Add beer to milk, oil and bread. SABMiller, brewer of Peroni and Miller Lite, warned yesterday that it would pass on the rising costs of ingredients to customers through higher prices, piling pressure on consumers already struggling with hefty increases across a range of basic energy and food products.
The price of brewing barley has doubled over the past year; wheat has rocketed as well. SABMiller said however that it intends to protect its margins and that "pricing and mix benefits are again expected to compensate for cost increases".
The company's move adds weight to the prediction made by the British Beer and Pubs Association earlier this year that the average cost of a pint, between £2.50 and £3.10 today, will increase to £4 by year-end, and will win it few friends in the pub.
SAB increased profit before tax last year to $3.2bn, a 16 per cent increase over last year, thanks in part to a heavy marketing campaign in the UK of Peroni as a high-end lager. It has already raised prices across its portfolio.
The company has otherwise been able to sail largely unscathed through the economic torpor that has taken hold in developed economies in Western Europe and America.
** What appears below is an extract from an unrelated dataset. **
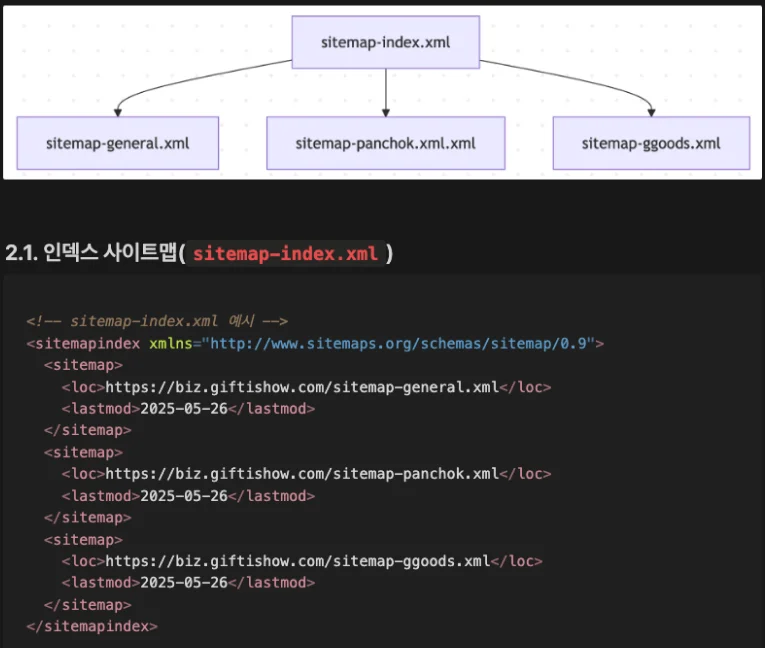
Task: Click the arrowhead pointing to sitemap-general.xml
Action: pyautogui.click(x=118, y=113)
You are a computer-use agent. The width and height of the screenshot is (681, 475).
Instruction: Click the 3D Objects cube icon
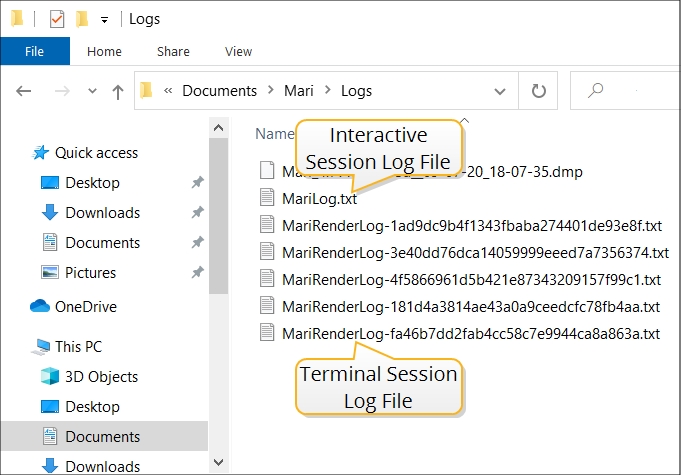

The world's second largest brewer is heavily weighted toward the developing world, where growth in Latin America and Africa were both strong, with volume growth of 5 and 6 per cent respectively.
The falling dollar, the currency the company uses in its accounts, also helped to boost profits booked in other markets.
Profits in South Africa fell by 6 per cent after the company lost a distribution contract for Amstel.